Die taz zitiert Ministerpräsident Stanislaw Tillich mit den Worten: "Ich freue mich, dass die wichtigen Entscheidungsträger Dresden als Tagungsort gewählt haben." Wie denken Sie darüber, dass die nächste Bilderberg-Konferenz in Dresden stattfinden wird?

Rico Gebhardt: Das ist komplett absurd. Ministerpräsident Tillich freut sich darüber, dass das gute Werbung für den Wirtschaftsstandort Sachsen und für Investoren sein würde. Solche Äußerungen angesichts des Charakters der Bilderberg-Konferenz offenbaren eine gewisse Einfachheit beim Tanz auf dem internationalen Parkett.

Wo setzt Ihre Kritik an den Konferenzen genau an?

Rico Gebhardt: Was Tillich offenbar gar nicht verstanden hat: Es handelt sich um ein privates, also geheimes Treffen selbsternannter Entscheidungseliten im Sinne einer neoliberalen Wertegemeinschaft. In der Politik würde man das Klüngelrunde nennen. Da treffen sich Entscheidungsträger aus der Wirtschaft mit handverlesenen und ideologiegeprüften Vertretern der Politik und diskutieren eine politische Agenda. Das ist eine absolut vordemokratische Veranstaltung. Demokratie braucht Transparenz und Legitimation. Beides geht der Bilderberg-Konferenz komplett ab. Das ist vollkommen inakzeptabel.

Gehen wir weiter auf den "demokratischen Gedanken" ein. Die Bilderberg-Konferenzen sind nach außen abgeschottet, was auf den Konferenzen gesagt wird, bleibt im Großen und Ganzen geheim. Könnten Sie sich als Politiker unter diesen Rahmenbedingungen vorstellen, an dieser Konferenz teilzunehmen?

Rico Gebhardt: Natürlich nicht. Wie gesagt: Politik lebt von Transparenz und Legitimation. Wenn das beides fehlt, sollte jeder, der es mit der Politik ernst meint, von einer Teilnahme Abstand nehmen. Die Legende Bilderberger lebt doch vor allen Dingen davon, dass wirtschaftliche, neoliberale Einflusseliten handverlesen Politiker zum Gespräch bitten und im Geheimen ihre Agenda klöppeln.
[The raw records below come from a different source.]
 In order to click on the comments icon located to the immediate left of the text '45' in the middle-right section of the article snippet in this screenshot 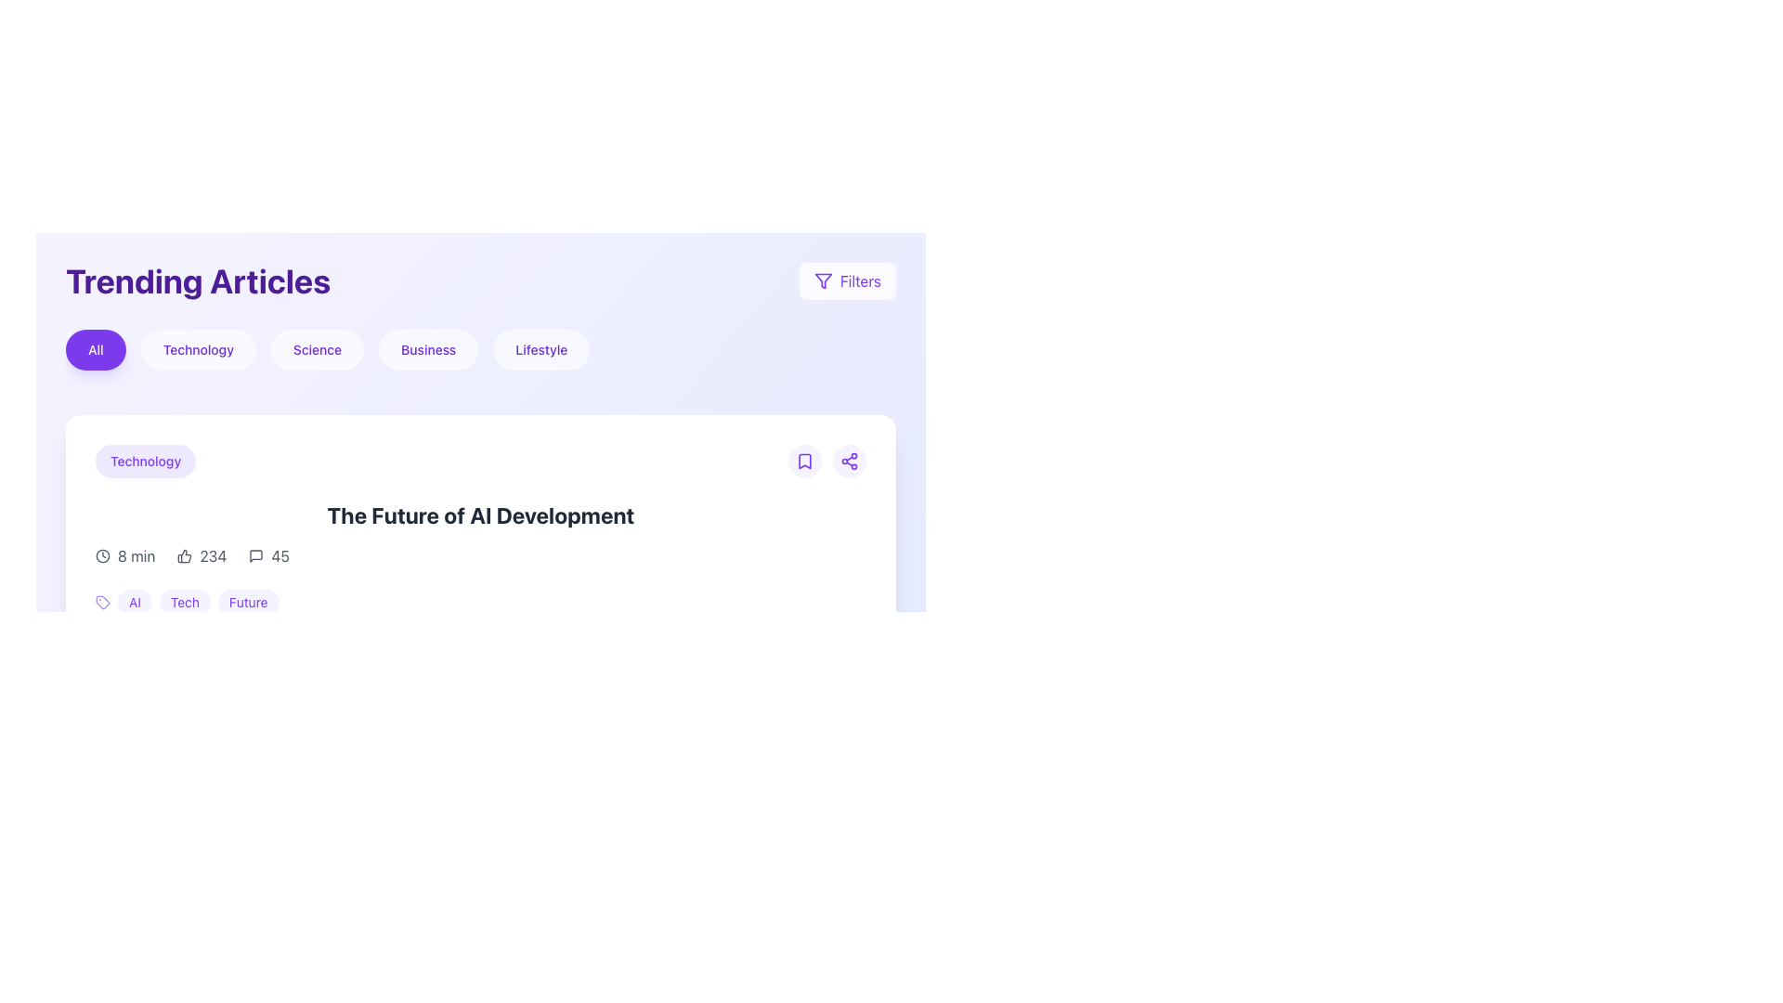, I will do `click(255, 554)`.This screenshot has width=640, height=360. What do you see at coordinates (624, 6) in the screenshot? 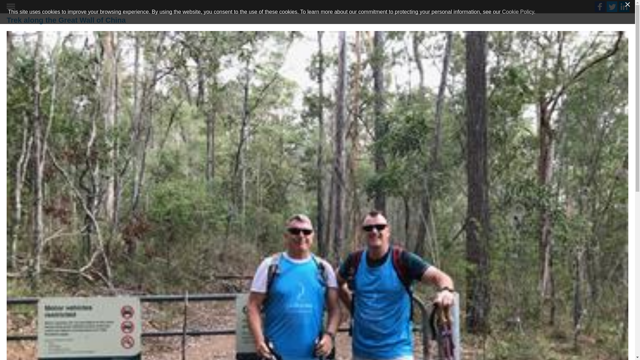
I see `'LinkedIn'` at bounding box center [624, 6]. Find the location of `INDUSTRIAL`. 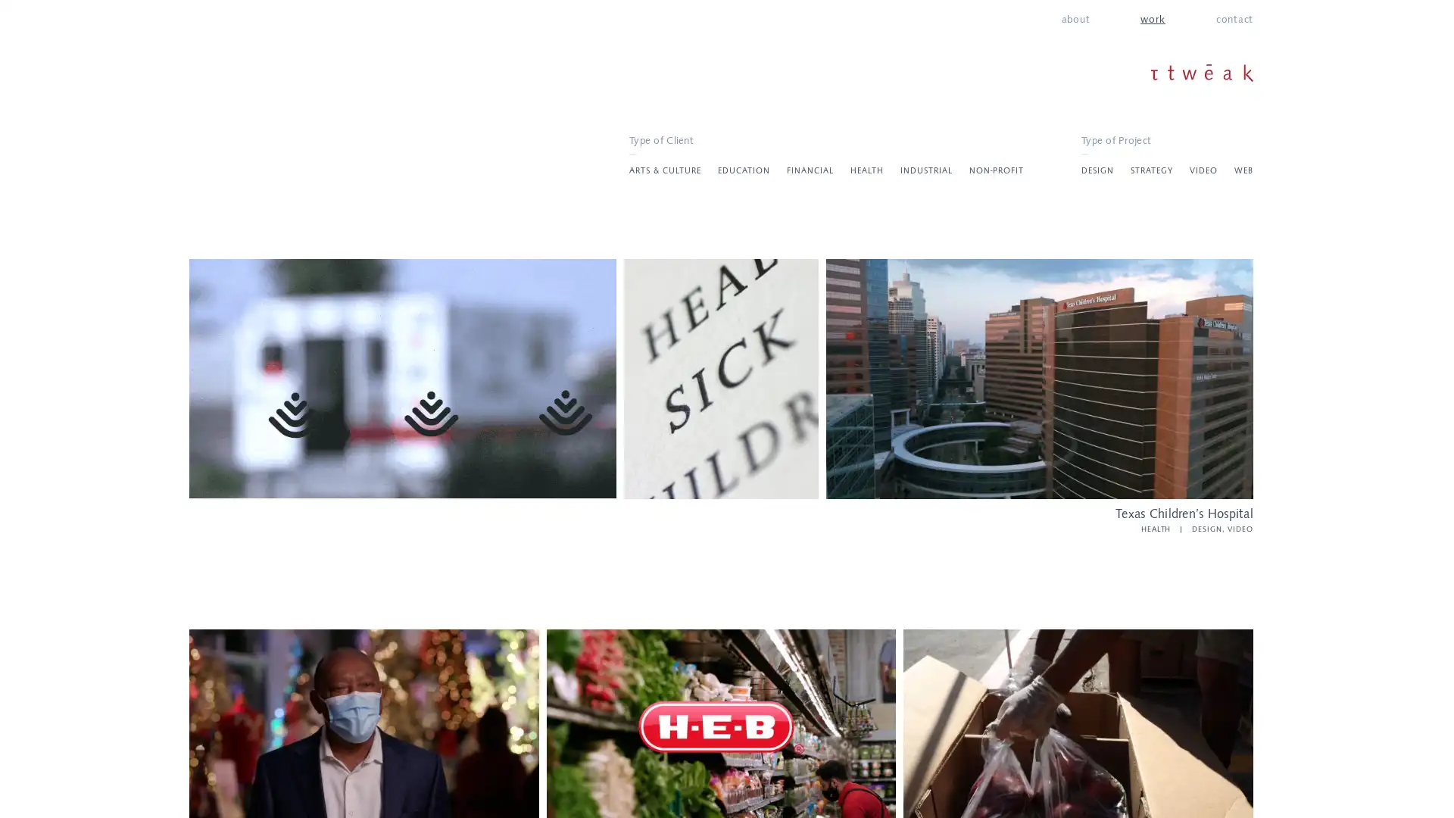

INDUSTRIAL is located at coordinates (925, 170).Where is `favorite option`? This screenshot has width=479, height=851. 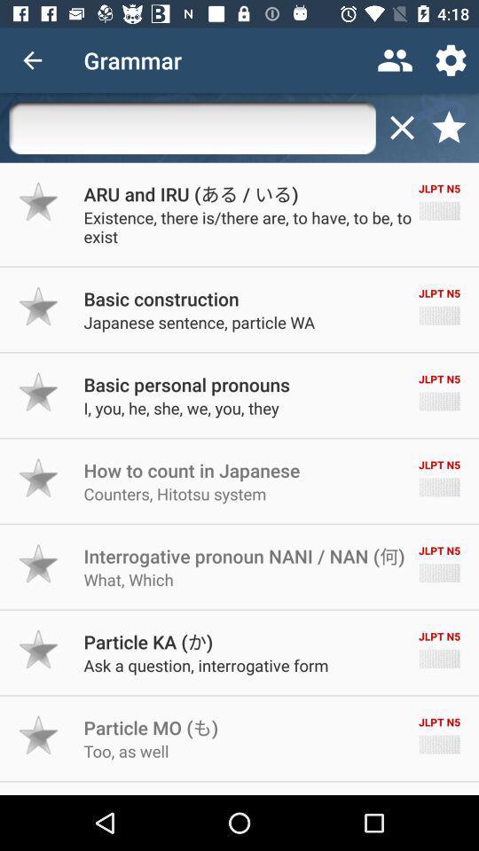 favorite option is located at coordinates (39, 392).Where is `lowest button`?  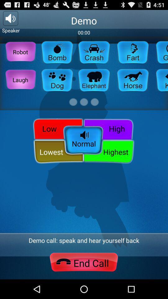 lowest button is located at coordinates (59, 152).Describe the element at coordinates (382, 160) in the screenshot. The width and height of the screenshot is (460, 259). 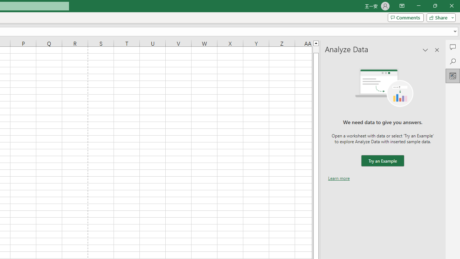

Was auch immer da wirklich besprochen und entwickelt werden sollte: Jedwede Intransparenz verbietet sich im demokratischen Prozess.

Ich ziehe mal einen Vergleich: Die Münchner Sicherheitskonferenz tritt jedes Jahr als Treffen der internationalen Sicherheitspolitikern, Militärs und Rüstungsindustriellen zusammen und diskutiert vollkommen ungefragt sicherheitspolitische Fragestellungen. So ein Treffen bleibt nicht ohne Einfluss. Natürlich hat das Einfluss auf künftige Entscheidungen und Überlegungen genau dieser Personengruppen. Aber diesem Treffen fehlt jedwede Legitimation. Und trotzdem nimmt sie Einfluss auf die Art und Weise unseres weltweiten Zusammenlebens. Das ist doch vollkommen inakzeptabel. Allerdings: Einen Unterschied gibt es dann doch. Zumindest weiß ich bei der Münchner Sicherheitskonferenz, wer da was gesagt hat, denn die findet öffentlich statt. Dass das bei der Bilderberger-Konferenz nicht der Fall ist, delegitimiert sie doppelt.

Klassentreffen der Neoliberalen hat kein Anrecht darauf, mit öffentlichen Geldern abgeschirmt zu werden

Nun könnte man ja durchaus auch der Meinung sein, dass Politiker zusammen mit anderen Eliten einmal in Ruhe über die Weltpolitik reden möchten, ohne dass man, weil die Öffentlichkeit nicht dabei ist, jedes Wort auf die Goldwaage legen muss. Demnach ließe sich die Bilderberg-Konferenz einfach als "Plauderstunde" der Mächtigen einordnen. Gibt es etwas, was sie dieser Argumentation entgegenhalten?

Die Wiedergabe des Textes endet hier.